English actor and comedian (1945–2017)

Robert Andrew Wass (25 November 1945 – 25 September 2017), known professionally as Bobby Knutt, was an English actor and comedian. He was known throughout his acting career for appearing as Albert Dingle in the ITV soap opera Emmerdale and in Coast to Coast, a film with Lenny Henry, and in his final years for the role of Eddie Dawson in the ITV sitcom Benidorm. Before making his name in British television, he had appeared in another ITV soap opera, Coronation Street, from 1980 to 1983 portraying Ron Sykes.

He was married to athlete Donna Hartley from 1986 until her death in 2013. He died on 25 September 2017 while holidaying in Southern France. His last appearance was in the tenth series of Benidorm; this was the last series of that programme.

==Early life==
Knutt was born in Sheffield. After passing the eleven-plus in 1957, he attended Abbeydale Grammar School in Sheffield. Still at school, he began to perform as a singer in a group called Bob Andrews and the Questors in 1961, switching to another group, the Whirlwinds, in 1963, and in 1964 formed a comedy double act called Pee and Knutt.

==Career==
In 1965 under the stage name of Bobby Knutt he went solo, performing as one of the youngest pro comedians in the country.

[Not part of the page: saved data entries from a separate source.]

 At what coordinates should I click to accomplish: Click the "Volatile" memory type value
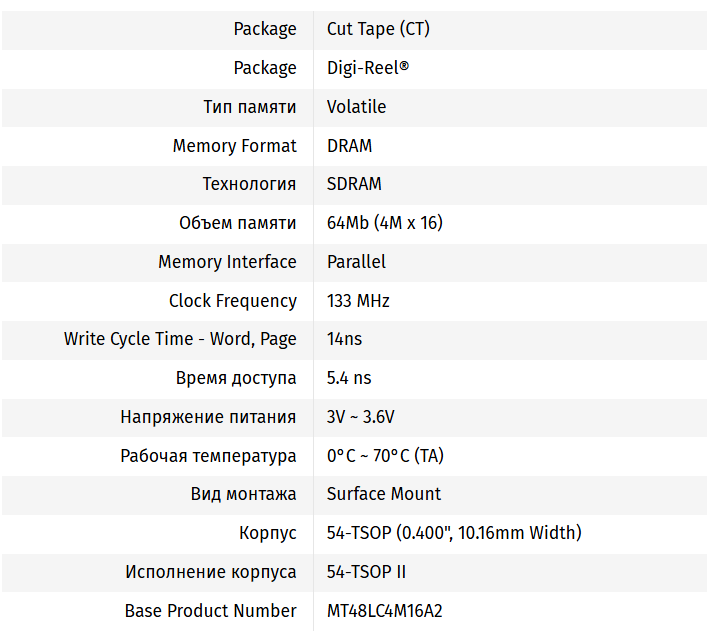tap(356, 107)
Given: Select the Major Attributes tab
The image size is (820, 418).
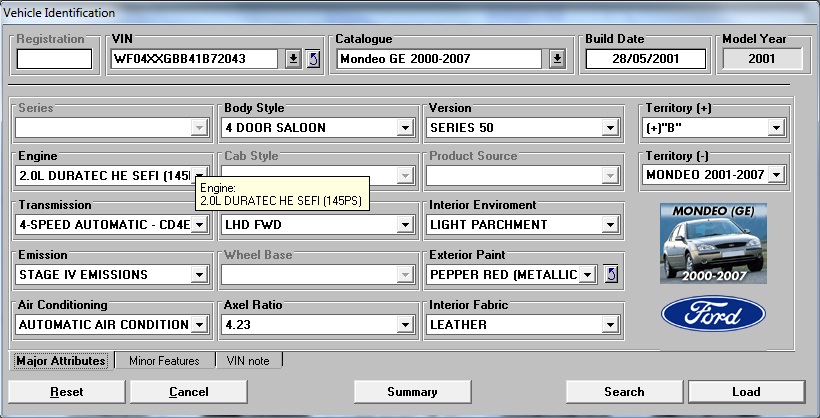Looking at the screenshot, I should click(x=61, y=361).
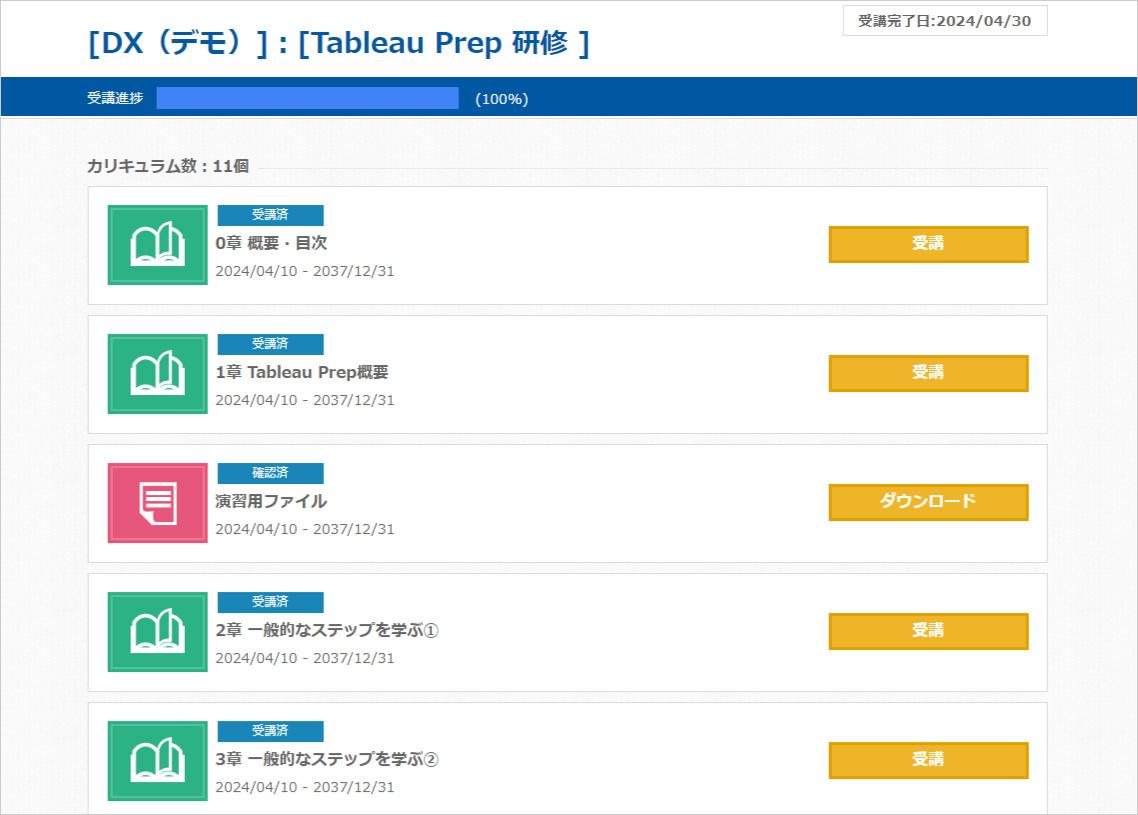Viewport: 1138px width, 815px height.
Task: Select the 受講済 label on 3章 row
Action: point(271,730)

He was first known nationally for his performances on the Granada Television show The Comedians and The Wheeltappers and Shunters Social Club. He was cast in the lead role in the BBC's The Price of Coal (1977) directed by Ken Loach, allowing him to move beyond stand-up comedy. He acted in many British television comedies and dramas including Last of the Summer Wine, Hetty Wainthropp Investigates, All Creatures Great & Small, Our Friends in the North.

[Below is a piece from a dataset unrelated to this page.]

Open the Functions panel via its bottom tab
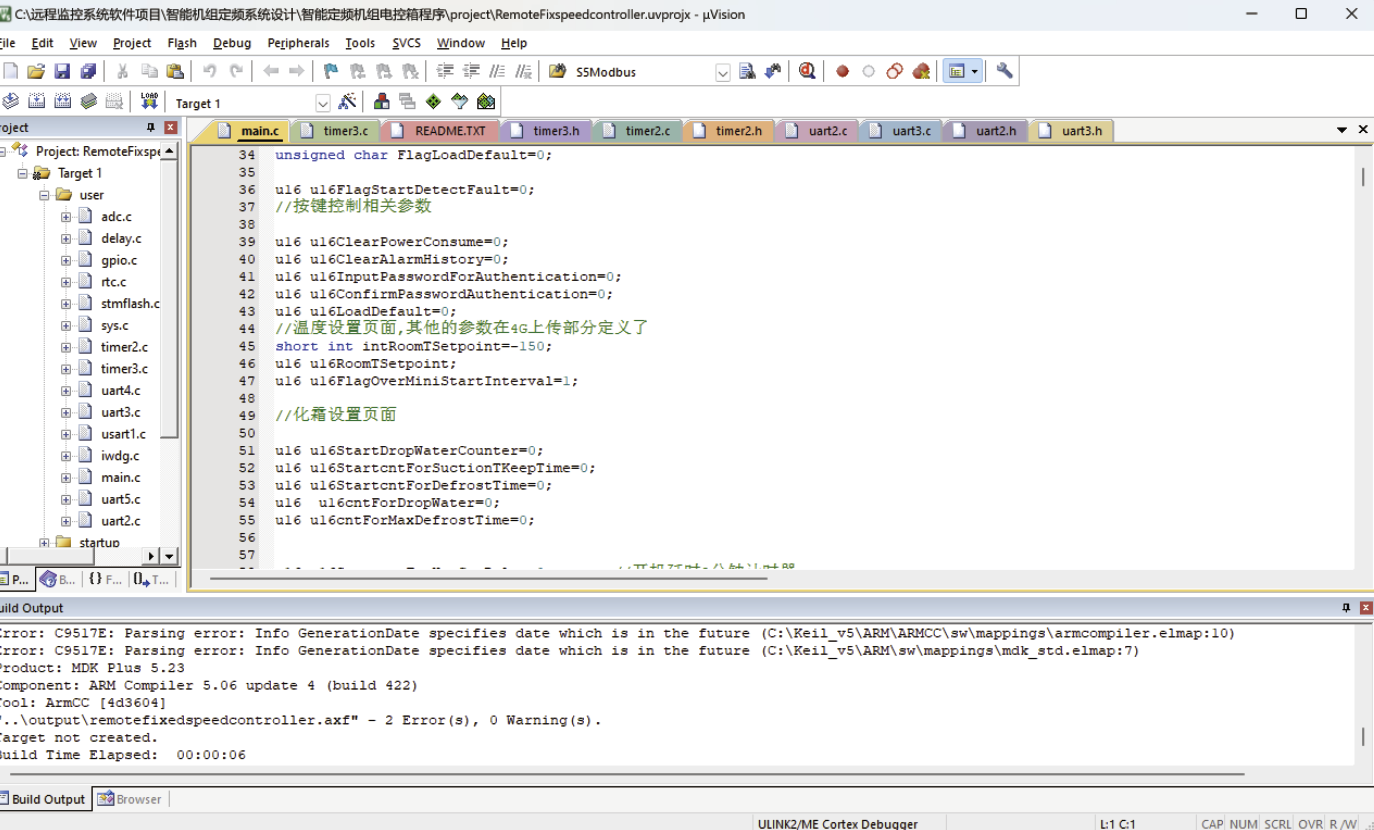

Knutt made two appearances in the Yorkshire Television period drama Heartbeat. His first appearance was as Lord Ashfordley's Game Keeper Harry Price, in the episode Arms and the Man; following which he played wrestling promoter Pat Starr in the episode Thanks to Alfred.

Notably, he starred in soap operas: Emmerdale as Albert Dingle, Coronation Street as garage-owner Ron Sykes, and his last acting role as Eddie Dawson in the sitcom Benidorm.

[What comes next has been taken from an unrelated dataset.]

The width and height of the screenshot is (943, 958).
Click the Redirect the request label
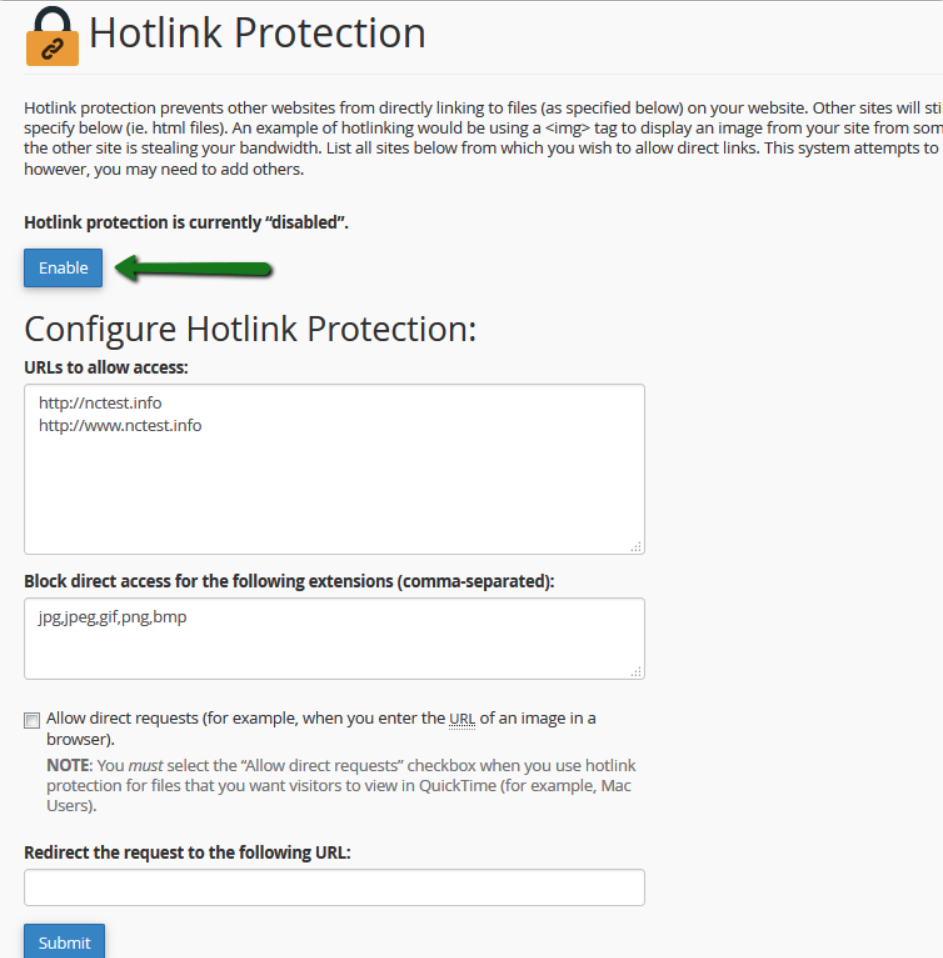click(188, 852)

He had regular roles in fourteen pantomimes at Sheffield's Crucible and Lyceum theatres. In 2008, he published his autobiography Eyup Knutty followed by the sequel Eyup Again in 2010. He worked as a comedian on cruise ships and provided the voice of "Gaffer" on the Tetley Tea Folk TV ads. In 2012, a shoulder operation went wrong, disabling his right arm thus depriving him of his ability to play guitar which was a regular finale to his cabaret act on the cruise ships. Due to this he reluctantly retired from live entertainment but continued in acting.

==Personal life==
Knutt was married three times, and had two sons and two daughters by his first two wives. On 20 January 1986 he married his third wife, athlete Donna Hartley-Wass, a bronze medallist track-runner in the 1980 Olympic Games (4 × 400 m relay), and remained married until her death in 2013. On his 25th wedding anniversary he was quoted as saying: "I wish I'd married my third wife first".

==Death==

On 25 September 2017, while still on holiday in the south of France, Knutt suffered a heart attack and was rushed to hospital, where he died aged 71.